Ageing PCs and a failure to get the basics right are hampering the education sector’s ability to prepare students for the fourth industrial revolution, Jisc’s futurist Martin Hamilton tells MPs.
Digital capabilities and infrastructure in schools, colleges and universities must be improved to prepare people for the fourth industrial revolution, a committee of backbench MPs heard this week.
Martin Hamilton was invited to appear as a witness at the education select committee’s meeting about the fourth industrial revolution – dubbed Industry 4.0. He told MPs that the UK faces a “dual challenge” as the UK approaches this technological revolution.
“How do we prepare our learners for these near-future careers and near-future industries?”, he asked. “Also, how do we reinvent what it means to be a college and what it means to be a university?”
Martin answered questions on evidence Jisc had submitted in advance to the committee about how the education sector could meet the challenges posed by the revolution in emerging technology such as artificial intelligence (AI).
Jisc’s response to these innovations, which Jisc calls Education 4.0, envisages a UK education sector that is transformed by a digital-first strategy that embraces technologies, including AI and augmented reality, which will play a critical role in future jobs.
Martin was keen to emphasise the importance of basic skills, telling MPs that the failure of one third of key stage two students to meet the expected standards of numeracy and literacy was “an enormous problem” in relation to their preparation for tomorrow’s workplace.
He said: “How can those people go on to successful careers in an increasingly digitised world if we can’t get numeracy and literacy right?”
Martin added that, despite the success of the Department for Culture Media and Sport’s Local Full Fibre Network (LFFN) programme in improving connectivity to poorly-served schools, many still don’t have the hardware to take advantage of these super-fast connections.
“BESA, the British Educational Suppliers Association, does an annual survey which showed that two thirds of secondaries and two fifths of primaries claim to have ‘inadequate infrastructure'. I hear about eight-year-old PCs, I even heard on social media from a college which is using 10-year-old PCs.
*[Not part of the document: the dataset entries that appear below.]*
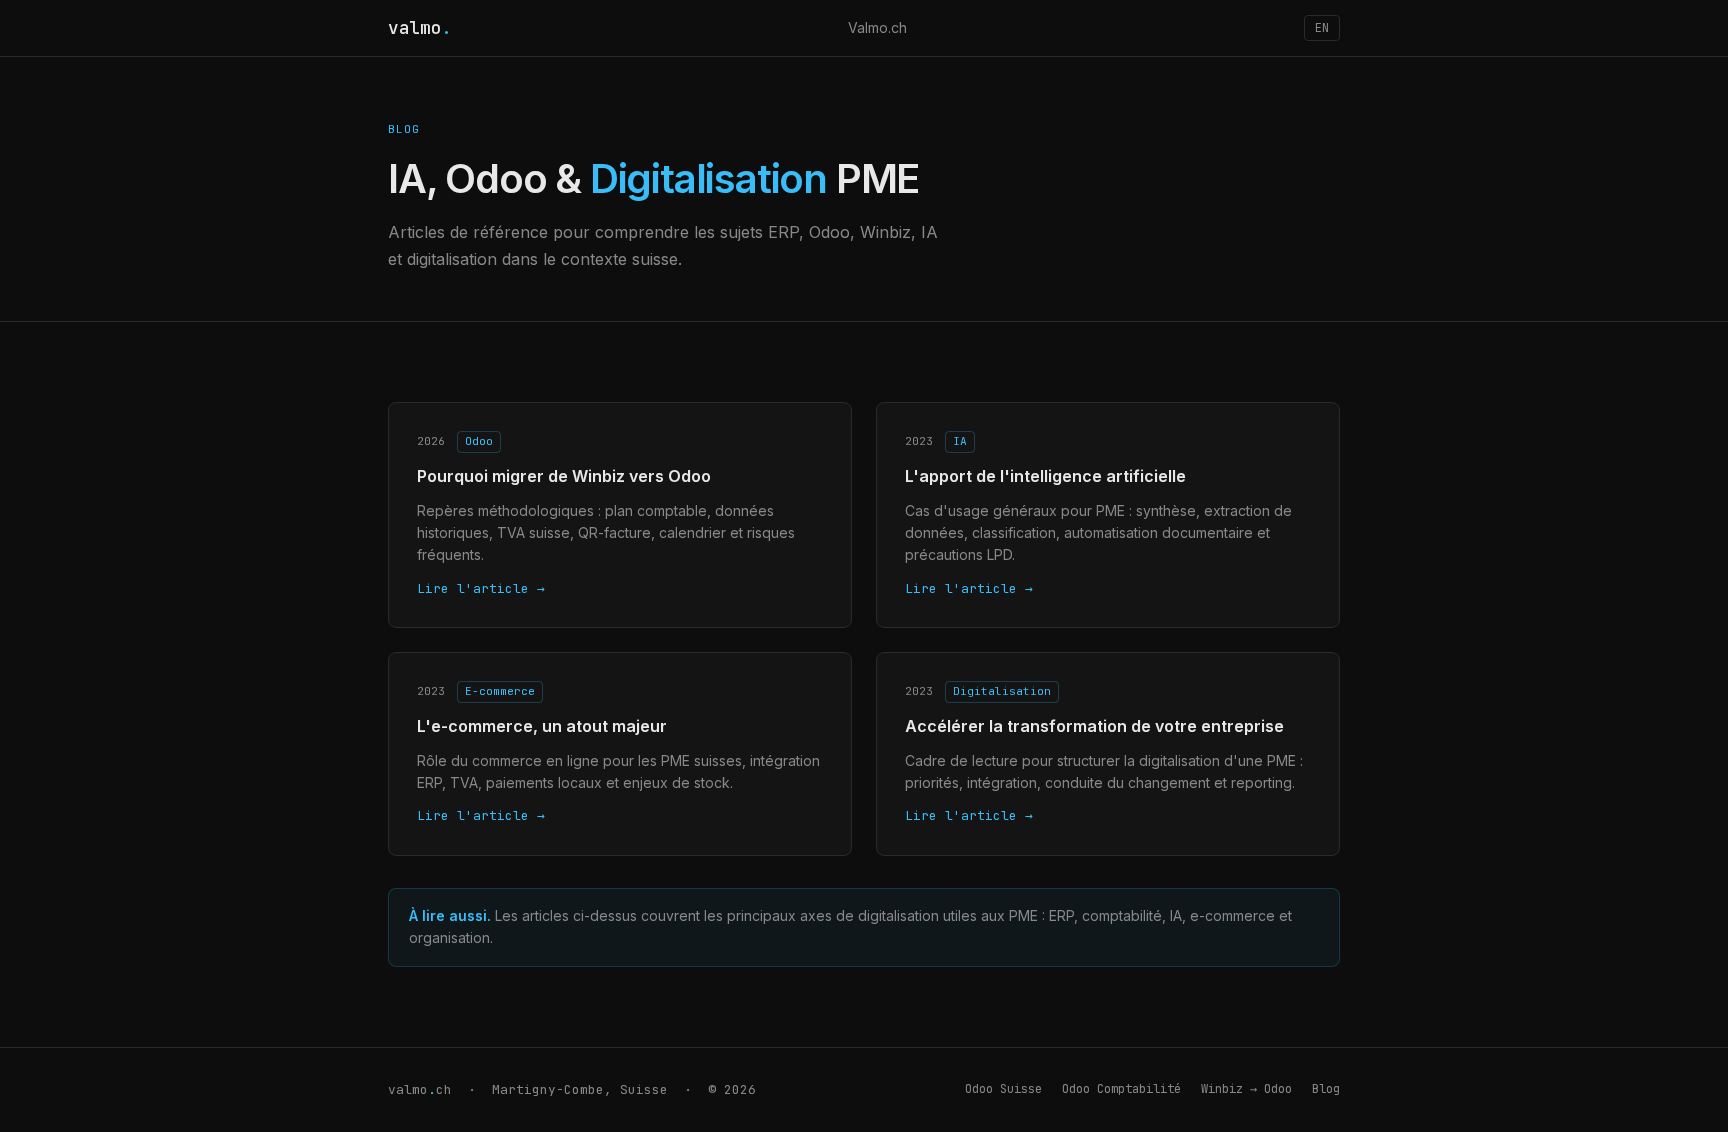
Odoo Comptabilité (1121, 1089)
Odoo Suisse (1003, 1089)
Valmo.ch (877, 27)
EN (1322, 28)
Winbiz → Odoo (1246, 1089)
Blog (1326, 1089)
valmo (420, 27)
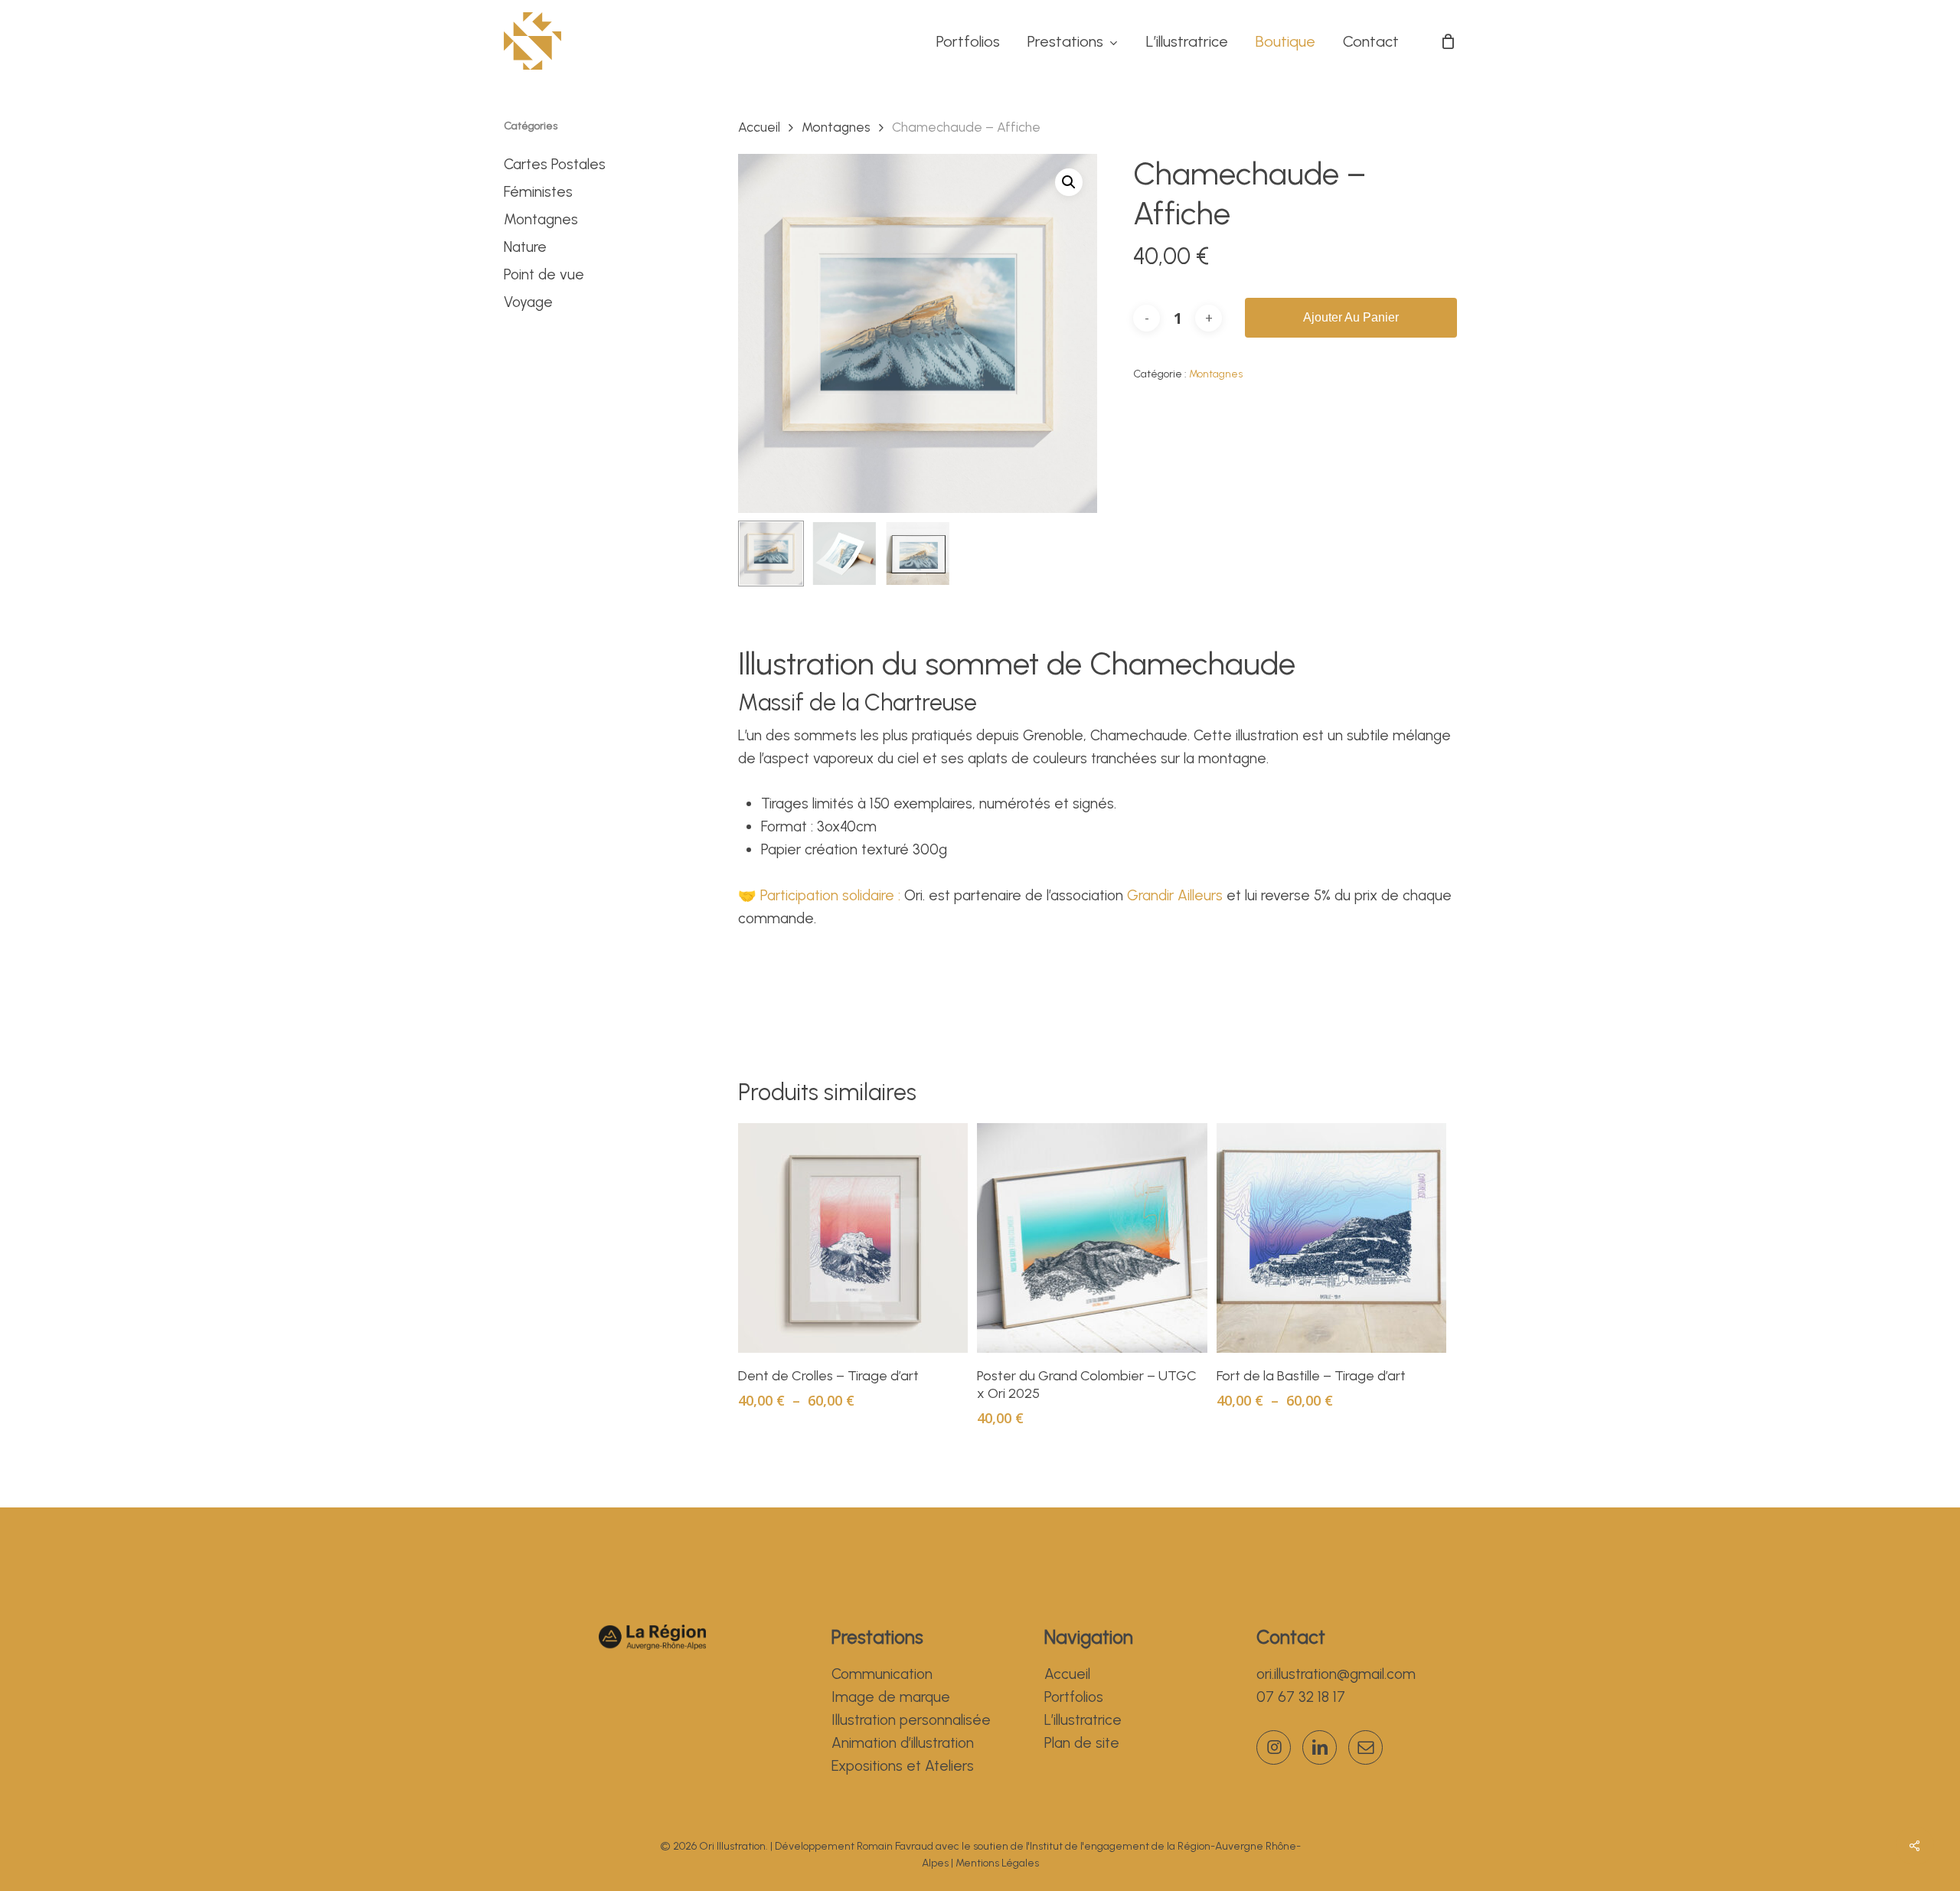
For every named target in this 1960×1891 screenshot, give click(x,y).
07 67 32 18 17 (1300, 1697)
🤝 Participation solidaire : (821, 895)
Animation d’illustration (902, 1743)
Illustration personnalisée (911, 1720)
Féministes (538, 192)
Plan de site (1081, 1743)
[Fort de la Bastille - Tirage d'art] (1331, 1238)
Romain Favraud (895, 1846)
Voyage (528, 302)
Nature (525, 247)
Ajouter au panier (1351, 317)
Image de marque (890, 1697)
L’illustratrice (1083, 1720)
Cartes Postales (555, 164)
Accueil (759, 127)
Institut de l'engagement (1089, 1846)
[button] (1069, 182)
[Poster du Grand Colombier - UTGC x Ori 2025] (1092, 1238)
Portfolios (1073, 1697)
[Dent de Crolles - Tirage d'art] (853, 1238)
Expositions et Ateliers (902, 1766)
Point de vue (544, 274)
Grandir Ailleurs (1175, 895)
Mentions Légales (997, 1863)
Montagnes (541, 219)
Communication (882, 1674)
So there’s a lot that we could do even just with a one-off capital injection to say let’s get everyone on a level playing field.”
The committee also heard Martin and other witnesses, including Nottingham Trent University’s Professor David Brown, Priya Lakhani of CENTURY Tech and Vinous Ali of Tech UK, describe the difficulties of introducing new technologies to teaching staff, who need time and support to develop digital skills for teaching.
Martin suggested that teachers needed a deeper understanding of emerging technologies and cited the Welsh government’s digital competency framework for learners and its efforts to embed digital skills into the curriculum for teacher training, while Scotland was also improving digital teaching and learning throught its Digital Learning and Teaching Strategy. “It pains me to say this, but there is perhaps an ‘English gap’ and we can learn in England from the devolved institutions,” said Martin.
Martin added that peer learning, particularly in the form of informal conversations, was helpful for training purposes and welcomed the emergence of Edtech Impact, a Trip Advisor-style platform to research and assess new technologies for education.
Asked by committee chair Robert Halfon MP to respond to comments by Professor Sir Anthony Seldon at a previous committee meeting, witnesses also discussed the slow take-up of AI and machine learning in schools.
But Martin insisted that there is more AI already in use “than people currently realise”, citing Jisc’s learning analytics service, which red-flags disengaged students at risk of dropping out and, therefore, helps educators make timely interventions.
Martin also pointed out that the Welsh government, which recognises the importance of this technology, has funded the service for all learners at Welsh universities. “The example of Learning Analytics Cymru is that we can do quite a lot if we act in a concerted way and there are, maybe, parallels that can be drawn elsewhere in the UK.”